Concetti, pensieri e propositi messi in pratica anche in ambienti difficili e fragili come le carceri, mediante un progetto lavorativo che vede l'utilizzo di oltre 300 detenuti di Bollate e Rebibbia per la produzione di 12 milioni di mascherine anti virus al mese. “Un lavoro importante e necessario per la salvaguardia della salute in questo periodo di pandemia, ma anche di grande valore umano per l'opportunità di recupero offerta ai detenuti interessati”, spiega Riccardo Barberis, membro della American Chamber e Amministratore Delegato della ManpowerGroup, azienda leader per la selezione del personale, ideatrice e sostenitrice del progetto insieme ad altre aziende e in stretta collaborazione col Ministero della Giustizia. “Con questa iniziativa – puntualizza Barberis – abbiamo applicato con i detenuti la stessa nostra filosofia basata sul concetto di formazione al lavoro di chi intende entrare nel mondo produttivo.
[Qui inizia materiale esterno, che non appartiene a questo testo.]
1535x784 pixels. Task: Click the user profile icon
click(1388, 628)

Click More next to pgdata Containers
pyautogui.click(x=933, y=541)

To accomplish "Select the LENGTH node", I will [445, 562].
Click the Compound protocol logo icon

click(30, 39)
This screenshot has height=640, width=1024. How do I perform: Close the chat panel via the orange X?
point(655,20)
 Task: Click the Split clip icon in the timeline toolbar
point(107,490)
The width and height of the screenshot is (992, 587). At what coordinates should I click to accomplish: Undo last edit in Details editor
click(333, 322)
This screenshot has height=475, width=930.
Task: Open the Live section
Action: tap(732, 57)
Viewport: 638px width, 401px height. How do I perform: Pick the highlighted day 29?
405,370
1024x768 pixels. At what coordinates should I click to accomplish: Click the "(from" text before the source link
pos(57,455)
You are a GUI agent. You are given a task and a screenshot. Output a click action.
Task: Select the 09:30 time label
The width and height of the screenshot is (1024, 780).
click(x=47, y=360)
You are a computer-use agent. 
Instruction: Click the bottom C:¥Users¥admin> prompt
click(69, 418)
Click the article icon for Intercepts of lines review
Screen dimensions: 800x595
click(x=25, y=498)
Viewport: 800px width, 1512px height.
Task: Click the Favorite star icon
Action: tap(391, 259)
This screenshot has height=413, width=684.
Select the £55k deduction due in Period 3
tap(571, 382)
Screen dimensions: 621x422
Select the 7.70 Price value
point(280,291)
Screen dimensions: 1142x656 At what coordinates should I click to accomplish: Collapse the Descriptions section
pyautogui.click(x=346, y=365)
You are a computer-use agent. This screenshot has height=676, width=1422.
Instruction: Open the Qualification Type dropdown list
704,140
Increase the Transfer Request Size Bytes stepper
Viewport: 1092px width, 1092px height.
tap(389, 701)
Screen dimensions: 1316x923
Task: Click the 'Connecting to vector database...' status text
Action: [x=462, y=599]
Nel suo genere quasi una missione, perché – sottolinea – oggi si parla tanto di lotta alla disoccupazione, di mancanza di lavoro, ma troppe volte le aziende che vogliono assumere si trovano in difficoltà perchè non hanno a disposizione nuovo personale competente e preparato”. Una sfida che per Barberis va affrontata già in età scolare, come si sta facendo con il programma di imprenditorialità “BizFactory” di Junior Achievement Italia, promosso da ManpowerGroup e altre aziende, accreditato in tutta Italia sotto l'egida del Ministero dell'Istruzione, che nell'anno scolastico 2019-2020, malgrado il blocco pandemico, ha coinvolto 10 mila studenti delle medie e superiori dell'intero paese in stage e corsi di formazione.